**Text section:**
Bedtools Migration Guide
This guide maps bedtools commands to their GIQL equivalents. If you’re familiar with bedtools and want to replicate specific operations in GIQL, use this reference to find the corresponding query patterns.
Quick Reference Table
Bedtools Command |
GIQL Equivalent |
Recipe |
|---|---|---|
|
|
|
|
|
|
|
|
|
|
|
|
|
|
|
|
|
|
|
|
|
|
|
|
|
|
|
|
|
|
|
|
|
|
|
|
|
|
|
|
|
|
|
|
|
|
|
bedtools intersect
Default: Report overlaps between A and B
Bedtools:
bedtools intersect -a file_a.bed -b file_b.bed
GIQL:
cursor = engine.execute("""
SELECT DISTINCT a.*
FROM features_a a, features_b b
WHERE a.interval INTERSECTS b.interval
""")

**Provided information:**
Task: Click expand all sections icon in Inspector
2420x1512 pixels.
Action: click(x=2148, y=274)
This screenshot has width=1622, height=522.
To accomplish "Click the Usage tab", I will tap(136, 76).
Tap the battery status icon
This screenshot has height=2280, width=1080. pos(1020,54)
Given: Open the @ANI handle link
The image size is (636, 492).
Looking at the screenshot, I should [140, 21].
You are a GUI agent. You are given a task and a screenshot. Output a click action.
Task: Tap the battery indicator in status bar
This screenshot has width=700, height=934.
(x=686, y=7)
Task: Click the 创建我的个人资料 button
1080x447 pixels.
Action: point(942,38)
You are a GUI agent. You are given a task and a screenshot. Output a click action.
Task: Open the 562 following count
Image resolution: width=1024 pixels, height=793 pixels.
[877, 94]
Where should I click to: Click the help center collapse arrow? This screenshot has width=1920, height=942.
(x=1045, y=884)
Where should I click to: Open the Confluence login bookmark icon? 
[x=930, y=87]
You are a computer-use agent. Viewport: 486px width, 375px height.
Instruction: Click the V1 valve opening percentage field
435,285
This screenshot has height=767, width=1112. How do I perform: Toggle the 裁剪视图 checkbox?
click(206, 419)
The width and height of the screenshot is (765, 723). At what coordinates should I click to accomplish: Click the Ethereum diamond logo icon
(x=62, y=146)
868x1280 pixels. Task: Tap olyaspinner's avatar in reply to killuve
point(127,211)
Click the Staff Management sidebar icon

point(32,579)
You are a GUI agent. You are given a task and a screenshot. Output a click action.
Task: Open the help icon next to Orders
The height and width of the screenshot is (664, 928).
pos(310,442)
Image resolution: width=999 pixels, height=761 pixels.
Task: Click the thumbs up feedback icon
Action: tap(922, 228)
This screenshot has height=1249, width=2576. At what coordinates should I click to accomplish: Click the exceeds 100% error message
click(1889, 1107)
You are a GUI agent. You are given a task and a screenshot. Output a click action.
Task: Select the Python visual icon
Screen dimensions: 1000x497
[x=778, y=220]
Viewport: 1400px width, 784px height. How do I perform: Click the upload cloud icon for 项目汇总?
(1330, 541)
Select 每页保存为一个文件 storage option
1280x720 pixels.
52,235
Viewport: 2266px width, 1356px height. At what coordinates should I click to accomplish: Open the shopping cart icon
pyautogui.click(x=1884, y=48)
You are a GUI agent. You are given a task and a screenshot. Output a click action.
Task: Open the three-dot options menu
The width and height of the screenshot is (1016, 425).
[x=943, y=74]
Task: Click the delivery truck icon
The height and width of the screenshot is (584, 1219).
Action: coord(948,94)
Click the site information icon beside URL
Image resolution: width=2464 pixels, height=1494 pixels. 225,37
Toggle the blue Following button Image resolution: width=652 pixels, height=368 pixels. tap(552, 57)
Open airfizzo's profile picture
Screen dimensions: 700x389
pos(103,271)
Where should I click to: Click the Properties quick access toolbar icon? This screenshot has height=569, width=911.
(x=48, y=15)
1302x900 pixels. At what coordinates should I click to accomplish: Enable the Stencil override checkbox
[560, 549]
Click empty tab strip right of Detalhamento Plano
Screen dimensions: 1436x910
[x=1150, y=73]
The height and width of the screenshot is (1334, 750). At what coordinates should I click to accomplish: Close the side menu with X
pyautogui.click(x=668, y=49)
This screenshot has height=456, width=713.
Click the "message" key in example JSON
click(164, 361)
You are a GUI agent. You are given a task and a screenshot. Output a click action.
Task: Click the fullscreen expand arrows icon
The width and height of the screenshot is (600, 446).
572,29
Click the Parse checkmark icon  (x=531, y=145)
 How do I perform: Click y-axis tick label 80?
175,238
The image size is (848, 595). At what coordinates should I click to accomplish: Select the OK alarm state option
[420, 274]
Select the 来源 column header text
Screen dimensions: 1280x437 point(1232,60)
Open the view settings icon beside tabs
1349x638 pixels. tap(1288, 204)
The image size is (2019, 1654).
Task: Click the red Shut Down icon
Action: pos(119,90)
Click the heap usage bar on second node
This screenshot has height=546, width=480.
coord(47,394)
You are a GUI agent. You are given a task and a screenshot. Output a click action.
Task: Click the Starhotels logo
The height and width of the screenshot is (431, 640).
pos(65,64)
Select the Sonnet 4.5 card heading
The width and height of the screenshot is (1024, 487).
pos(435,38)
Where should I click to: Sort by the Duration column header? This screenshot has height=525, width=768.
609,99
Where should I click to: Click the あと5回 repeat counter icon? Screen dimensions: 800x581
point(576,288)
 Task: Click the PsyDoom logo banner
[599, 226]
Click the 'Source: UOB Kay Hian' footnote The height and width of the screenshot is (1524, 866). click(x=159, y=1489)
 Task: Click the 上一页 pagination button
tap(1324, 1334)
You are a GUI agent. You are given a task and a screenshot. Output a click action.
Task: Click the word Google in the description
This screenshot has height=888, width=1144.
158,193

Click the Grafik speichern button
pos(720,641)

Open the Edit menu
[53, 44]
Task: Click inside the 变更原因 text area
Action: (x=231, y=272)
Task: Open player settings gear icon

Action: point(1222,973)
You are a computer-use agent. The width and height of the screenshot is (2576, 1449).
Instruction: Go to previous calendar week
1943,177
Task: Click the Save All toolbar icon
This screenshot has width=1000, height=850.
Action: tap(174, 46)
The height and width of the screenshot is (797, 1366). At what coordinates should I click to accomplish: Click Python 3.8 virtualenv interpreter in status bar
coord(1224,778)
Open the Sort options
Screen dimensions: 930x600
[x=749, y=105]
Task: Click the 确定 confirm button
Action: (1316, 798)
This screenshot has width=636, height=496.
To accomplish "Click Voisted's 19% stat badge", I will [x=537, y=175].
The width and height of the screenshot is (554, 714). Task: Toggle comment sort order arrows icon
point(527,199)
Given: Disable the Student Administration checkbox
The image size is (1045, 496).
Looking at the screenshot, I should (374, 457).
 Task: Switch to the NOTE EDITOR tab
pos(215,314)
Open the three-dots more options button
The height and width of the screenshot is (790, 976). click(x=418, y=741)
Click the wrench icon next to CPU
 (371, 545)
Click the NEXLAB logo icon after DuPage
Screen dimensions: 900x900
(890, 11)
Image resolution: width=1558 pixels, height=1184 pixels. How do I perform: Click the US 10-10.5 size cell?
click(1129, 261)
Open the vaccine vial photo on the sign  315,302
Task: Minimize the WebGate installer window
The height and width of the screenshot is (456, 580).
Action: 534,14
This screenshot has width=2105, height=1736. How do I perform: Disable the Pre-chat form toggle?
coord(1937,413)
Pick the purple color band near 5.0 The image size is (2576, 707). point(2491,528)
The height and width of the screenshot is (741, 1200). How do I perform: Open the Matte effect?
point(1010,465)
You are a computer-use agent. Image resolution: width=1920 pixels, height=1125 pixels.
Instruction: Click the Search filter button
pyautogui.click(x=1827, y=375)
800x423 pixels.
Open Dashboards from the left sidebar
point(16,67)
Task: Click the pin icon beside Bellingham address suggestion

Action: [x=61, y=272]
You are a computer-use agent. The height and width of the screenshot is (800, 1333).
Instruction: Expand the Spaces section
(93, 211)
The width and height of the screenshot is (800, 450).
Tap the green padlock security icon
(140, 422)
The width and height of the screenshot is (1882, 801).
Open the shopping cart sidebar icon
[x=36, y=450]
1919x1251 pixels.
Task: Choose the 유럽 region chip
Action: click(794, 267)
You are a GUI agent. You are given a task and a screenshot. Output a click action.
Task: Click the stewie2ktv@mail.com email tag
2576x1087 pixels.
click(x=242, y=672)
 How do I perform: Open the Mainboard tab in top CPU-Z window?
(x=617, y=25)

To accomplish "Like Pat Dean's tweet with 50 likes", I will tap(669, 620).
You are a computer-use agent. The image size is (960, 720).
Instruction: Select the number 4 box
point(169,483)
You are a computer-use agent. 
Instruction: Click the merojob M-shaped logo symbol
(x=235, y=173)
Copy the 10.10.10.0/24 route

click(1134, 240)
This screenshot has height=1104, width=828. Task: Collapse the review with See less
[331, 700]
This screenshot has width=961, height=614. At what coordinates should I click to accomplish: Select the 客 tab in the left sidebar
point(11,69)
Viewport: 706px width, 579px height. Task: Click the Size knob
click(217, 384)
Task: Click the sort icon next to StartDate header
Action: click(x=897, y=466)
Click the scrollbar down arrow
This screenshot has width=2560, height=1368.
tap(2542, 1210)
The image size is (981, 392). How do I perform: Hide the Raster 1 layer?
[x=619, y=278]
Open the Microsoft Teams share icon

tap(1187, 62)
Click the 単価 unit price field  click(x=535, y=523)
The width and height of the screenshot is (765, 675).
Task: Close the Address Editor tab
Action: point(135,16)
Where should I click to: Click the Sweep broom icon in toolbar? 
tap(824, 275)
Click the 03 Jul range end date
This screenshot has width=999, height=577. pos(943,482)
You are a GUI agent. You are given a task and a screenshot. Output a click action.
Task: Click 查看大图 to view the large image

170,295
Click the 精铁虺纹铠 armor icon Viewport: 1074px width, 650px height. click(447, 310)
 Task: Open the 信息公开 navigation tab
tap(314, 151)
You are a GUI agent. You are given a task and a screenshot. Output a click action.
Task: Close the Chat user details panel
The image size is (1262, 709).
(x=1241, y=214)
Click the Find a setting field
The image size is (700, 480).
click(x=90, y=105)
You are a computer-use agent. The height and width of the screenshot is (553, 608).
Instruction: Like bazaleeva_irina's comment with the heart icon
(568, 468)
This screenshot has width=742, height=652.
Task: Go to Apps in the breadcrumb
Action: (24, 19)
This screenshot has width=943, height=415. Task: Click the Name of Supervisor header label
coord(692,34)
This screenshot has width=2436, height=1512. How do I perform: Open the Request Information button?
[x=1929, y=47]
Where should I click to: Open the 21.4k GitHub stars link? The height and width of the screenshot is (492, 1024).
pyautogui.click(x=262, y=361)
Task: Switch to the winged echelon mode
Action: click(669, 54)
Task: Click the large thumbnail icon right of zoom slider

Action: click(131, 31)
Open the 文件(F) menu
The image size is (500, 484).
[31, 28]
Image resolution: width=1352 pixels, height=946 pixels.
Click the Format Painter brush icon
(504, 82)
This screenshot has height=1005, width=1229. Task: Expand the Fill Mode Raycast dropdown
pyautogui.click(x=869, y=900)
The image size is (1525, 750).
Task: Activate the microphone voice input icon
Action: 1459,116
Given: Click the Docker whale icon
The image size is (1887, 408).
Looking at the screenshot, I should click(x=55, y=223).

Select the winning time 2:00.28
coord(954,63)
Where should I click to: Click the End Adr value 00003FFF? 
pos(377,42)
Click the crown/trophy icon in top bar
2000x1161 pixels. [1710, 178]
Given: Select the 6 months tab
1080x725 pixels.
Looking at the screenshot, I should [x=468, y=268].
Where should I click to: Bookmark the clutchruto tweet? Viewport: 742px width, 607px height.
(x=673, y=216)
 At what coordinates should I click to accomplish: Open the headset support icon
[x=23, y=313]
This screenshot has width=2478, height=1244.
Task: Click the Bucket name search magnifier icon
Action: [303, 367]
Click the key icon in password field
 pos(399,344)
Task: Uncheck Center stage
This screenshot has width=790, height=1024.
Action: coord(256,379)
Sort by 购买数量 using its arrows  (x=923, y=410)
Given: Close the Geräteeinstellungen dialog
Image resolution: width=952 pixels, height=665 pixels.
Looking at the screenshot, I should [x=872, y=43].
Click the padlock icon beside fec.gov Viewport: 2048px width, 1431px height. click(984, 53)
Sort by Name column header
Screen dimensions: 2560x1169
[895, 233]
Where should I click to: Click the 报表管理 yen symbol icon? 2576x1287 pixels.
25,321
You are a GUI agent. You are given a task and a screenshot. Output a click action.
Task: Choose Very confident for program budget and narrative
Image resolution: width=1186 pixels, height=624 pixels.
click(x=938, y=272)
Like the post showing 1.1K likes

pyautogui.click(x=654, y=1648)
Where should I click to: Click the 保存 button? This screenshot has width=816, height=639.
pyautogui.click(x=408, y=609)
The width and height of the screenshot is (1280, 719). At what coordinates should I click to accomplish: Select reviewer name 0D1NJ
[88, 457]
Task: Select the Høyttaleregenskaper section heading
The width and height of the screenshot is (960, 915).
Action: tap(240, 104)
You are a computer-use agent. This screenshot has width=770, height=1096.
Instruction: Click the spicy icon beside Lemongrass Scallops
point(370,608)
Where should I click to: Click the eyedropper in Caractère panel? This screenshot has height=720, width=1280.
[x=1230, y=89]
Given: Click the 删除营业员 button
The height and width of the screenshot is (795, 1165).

**Stated exercise:**
Write the next part of the bedtools-to-GIQL migration guide, continuing after its final GIQL code example.

**Output for this task:**
-wa: Write original A entry for each overlap
Bedtools:
bedtools intersect -a file_a.bed -b file_b.bed -wa
GIQL:
cursor = engine.execute("""
SELECT a.*
FROM features_a a, features_b b
WHERE a.interval INTERSECTS b.interval
""")
-wb: Write original B entry for each overlap
Bedtools:
bedtools intersect -a file_a.bed -b file_b.bed -wb
GIQL:
cursor = engine.execute("""
SELECT b.*
FROM features_a a, features_b b
WHERE a.interval INTERSECTS b.interval
""")
-wa -wb: Write both A and B entries
Bedtools:
bedtools intersect -a file_a.bed -b file_b.bed -wa -wb
GIQL:
cursor = engine.execute("""
SELECT a.*, b.*
FROM features_a a, features_b b
WHERE a.interval INTERSECTS b.interval
""")
-v: Report A entries with NO overlap in B
Bedtools:
bedtools intersect -a file_a.bed -b file_b.bed -v
GIQL:
cursor = engine.execute("""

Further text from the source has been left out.